◆ Records to use

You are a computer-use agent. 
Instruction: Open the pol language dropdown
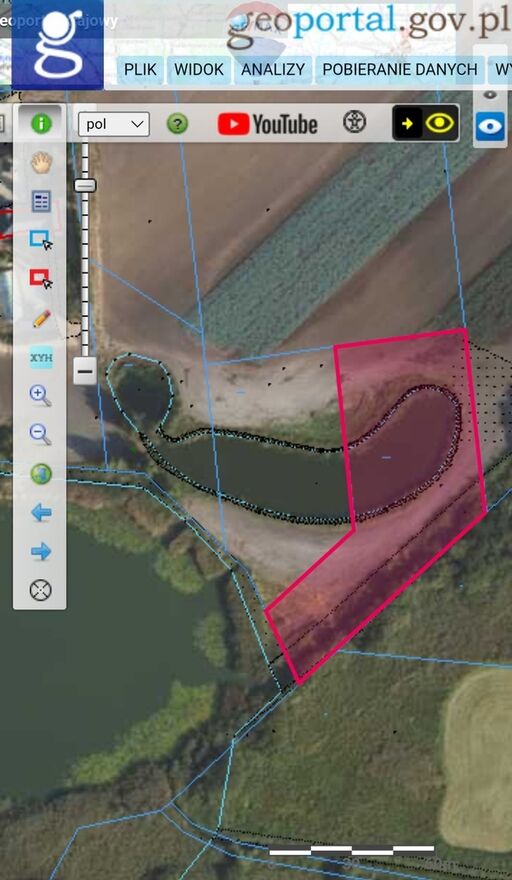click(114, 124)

==

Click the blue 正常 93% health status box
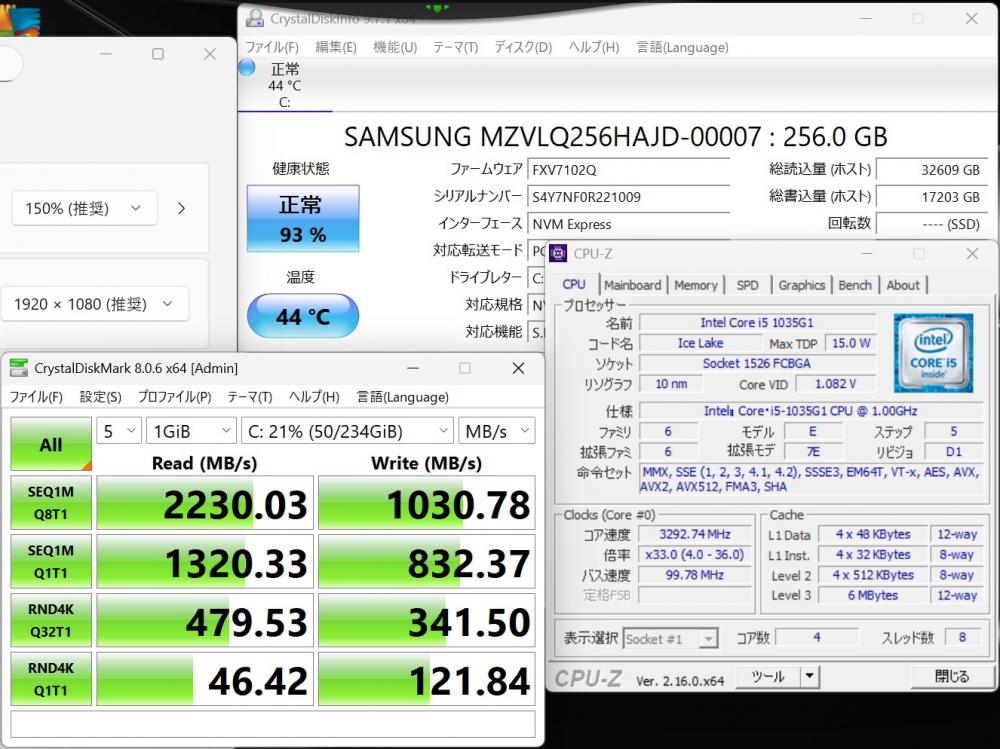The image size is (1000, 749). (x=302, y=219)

---

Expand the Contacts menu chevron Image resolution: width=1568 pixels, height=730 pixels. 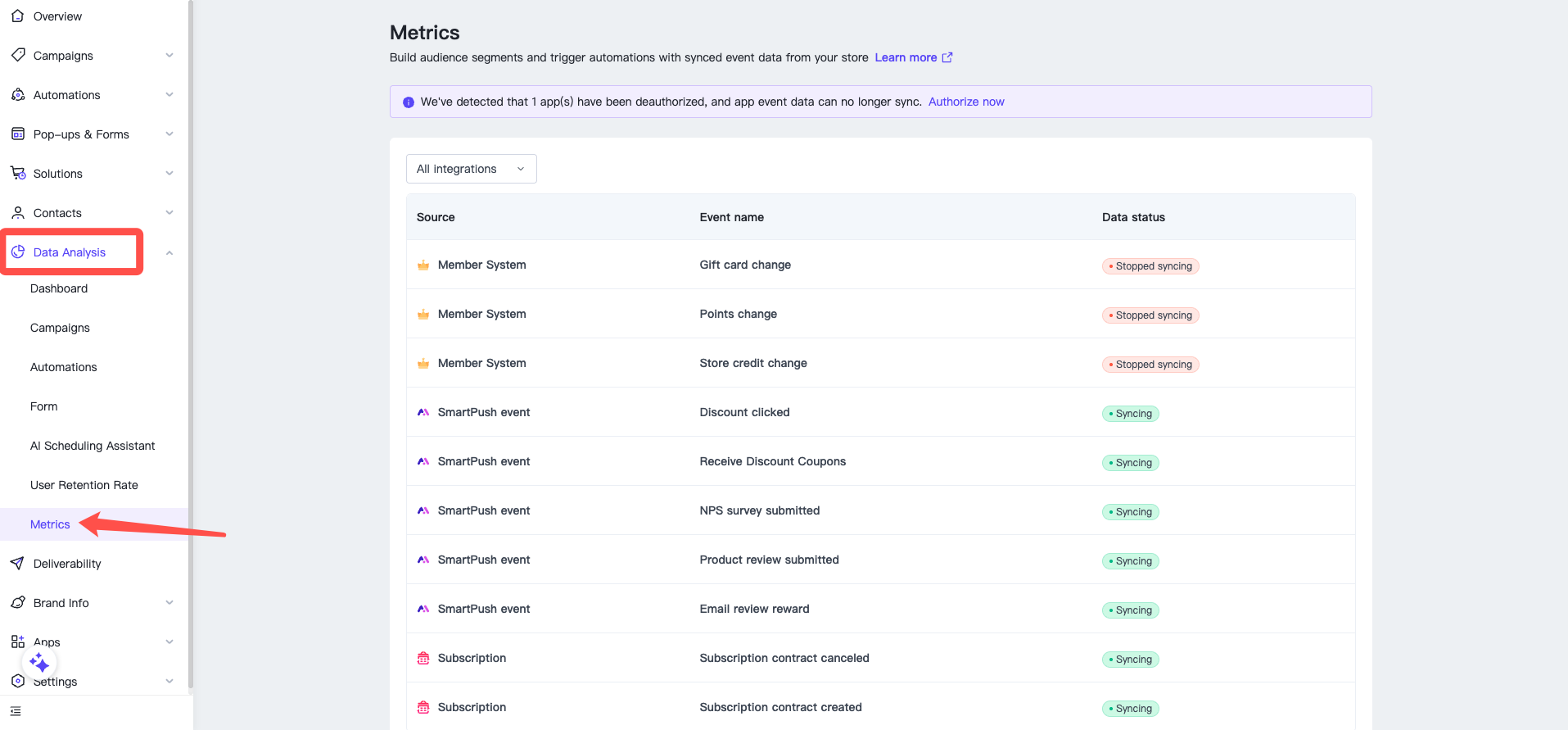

◆ Instruction
Rewrite the rows starting at the line containing "You are a computer-use agent." and ending at the line containing "click(114, 124)", replacing "dropdown" with "menu" and changing nothing else. Leave the pictures out of your answer.

◆ Response
You are a computer-use agent. 
Instruction: Open the pol language menu
click(114, 124)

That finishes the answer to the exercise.